Beginning with the line that contains "Task: Click the magnifier zoom icon on figure", reproduce the remaining lines of the material exactly, up to and including the last one, but no pictures.

-- Input data follows --

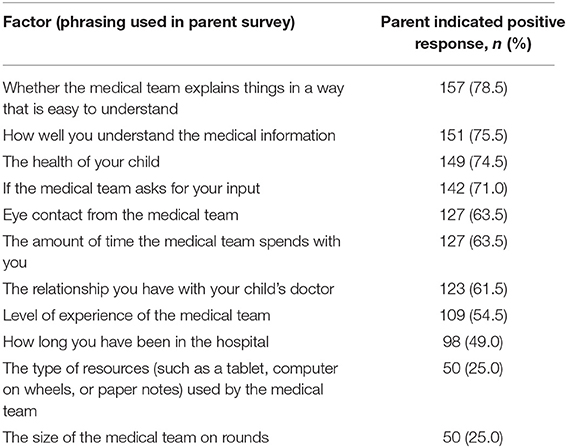Select 'The size of the medical team on rounds'
This screenshot has width=567, height=448.
click(x=136, y=438)
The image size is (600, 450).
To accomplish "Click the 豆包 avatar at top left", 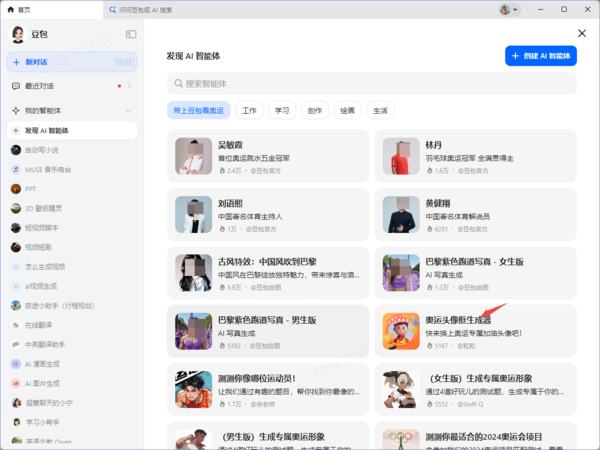I will pos(18,34).
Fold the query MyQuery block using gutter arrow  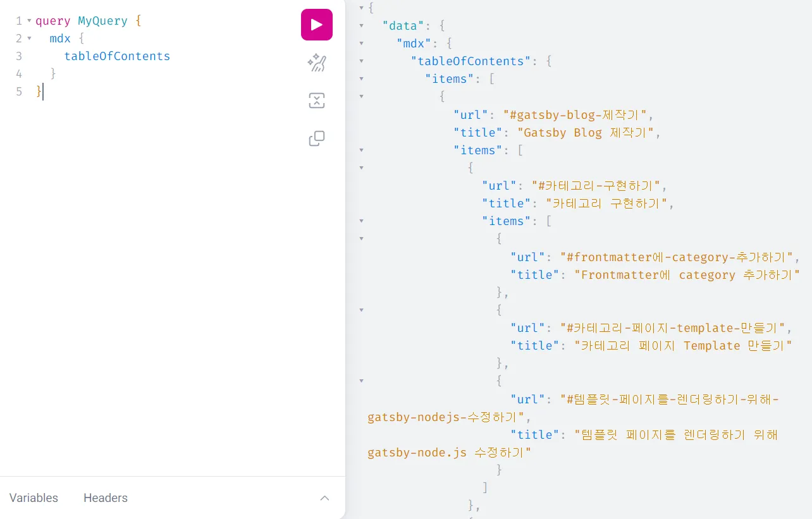pos(30,20)
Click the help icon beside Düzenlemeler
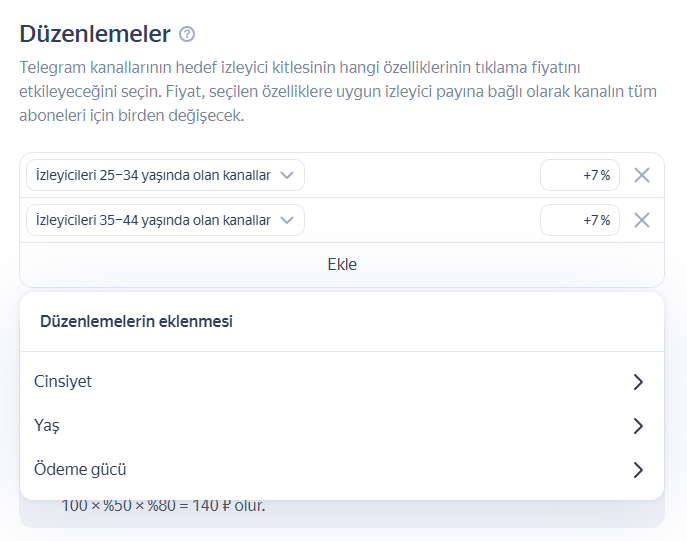This screenshot has width=687, height=541. coord(187,34)
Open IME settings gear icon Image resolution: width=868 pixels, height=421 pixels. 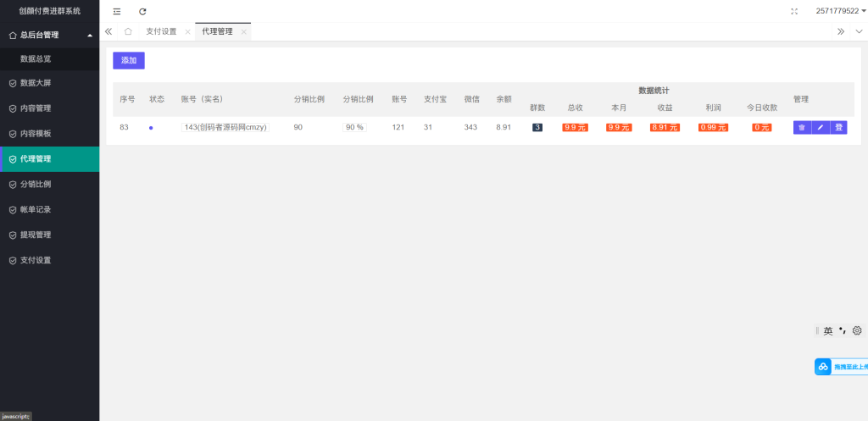tap(857, 330)
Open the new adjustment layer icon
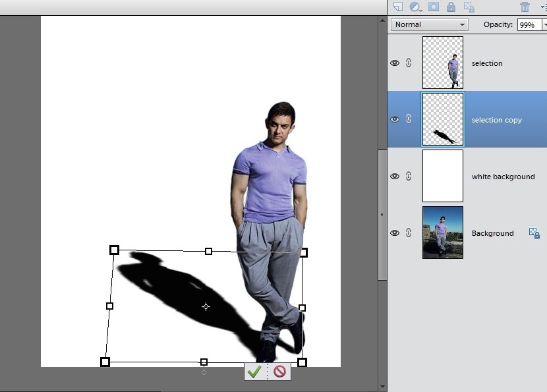 coord(415,7)
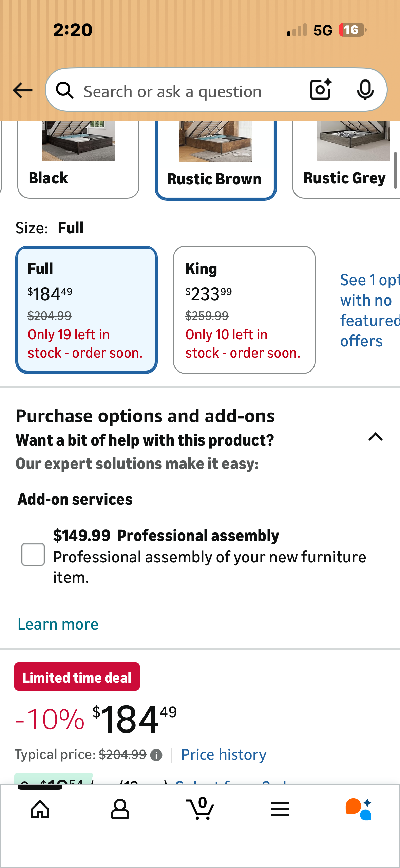Open the Price history link
Viewport: 400px width, 868px height.
click(223, 755)
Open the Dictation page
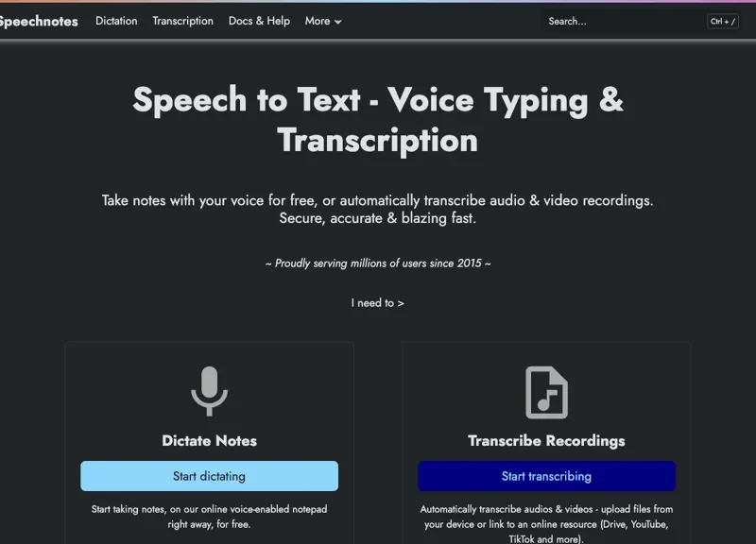The height and width of the screenshot is (544, 756). [x=116, y=21]
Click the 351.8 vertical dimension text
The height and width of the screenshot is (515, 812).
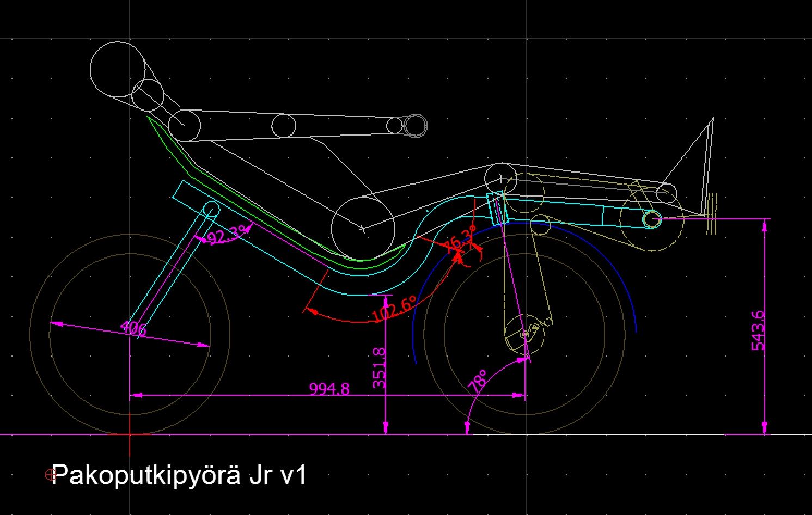[380, 368]
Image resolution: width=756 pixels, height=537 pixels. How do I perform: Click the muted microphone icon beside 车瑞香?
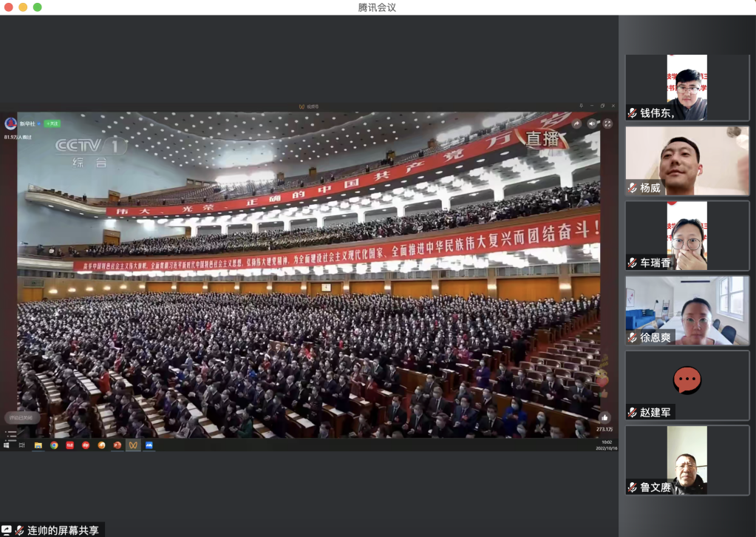tap(633, 263)
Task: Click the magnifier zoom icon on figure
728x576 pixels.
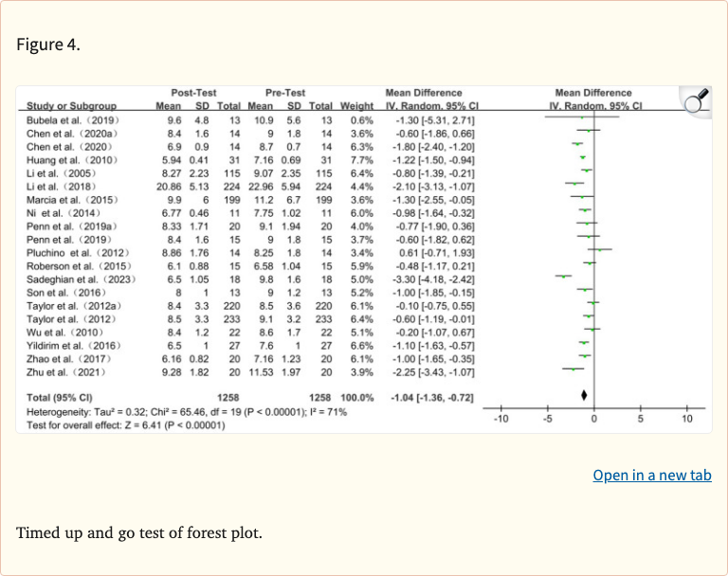Action: pyautogui.click(x=697, y=99)
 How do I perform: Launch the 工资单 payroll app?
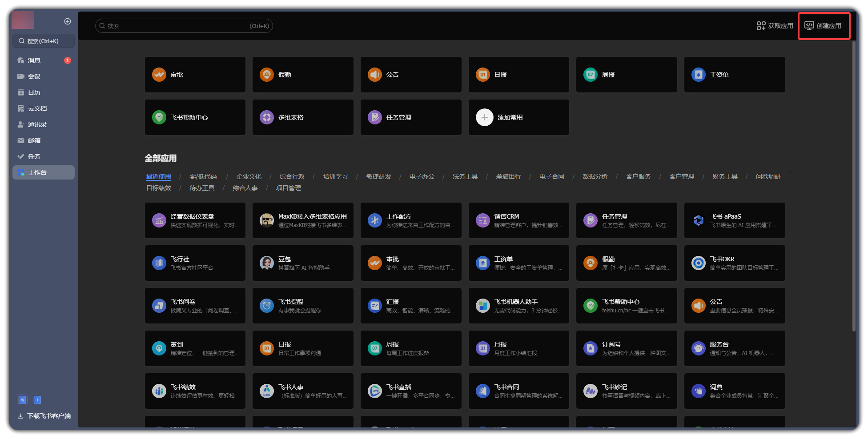[x=698, y=75]
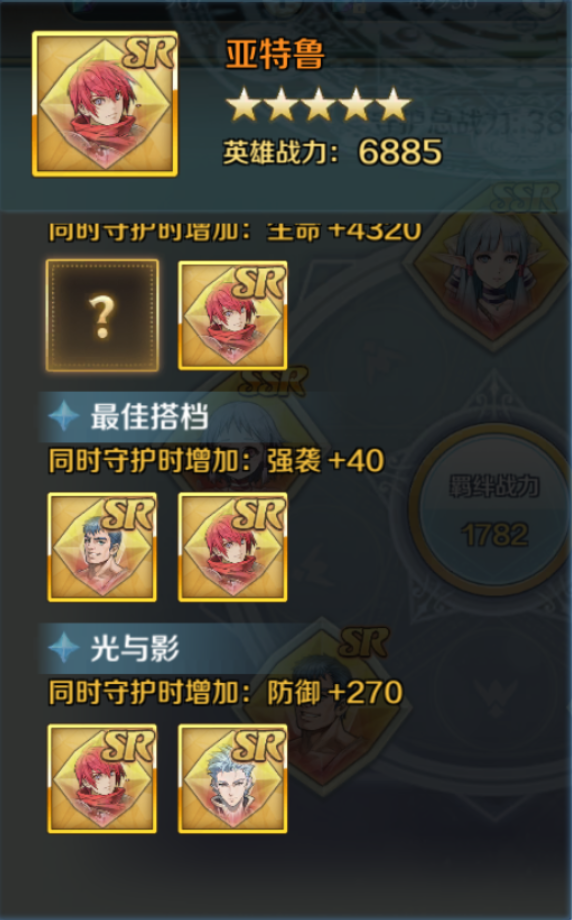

-- Input data concluded --

=== Response to the task ===
Task: Click the magnifier zoom icon on figure
728x576 pixels.
Action: pyautogui.click(x=697, y=99)
 How do I perform: Launch the 工资单 payroll app?
[x=698, y=75]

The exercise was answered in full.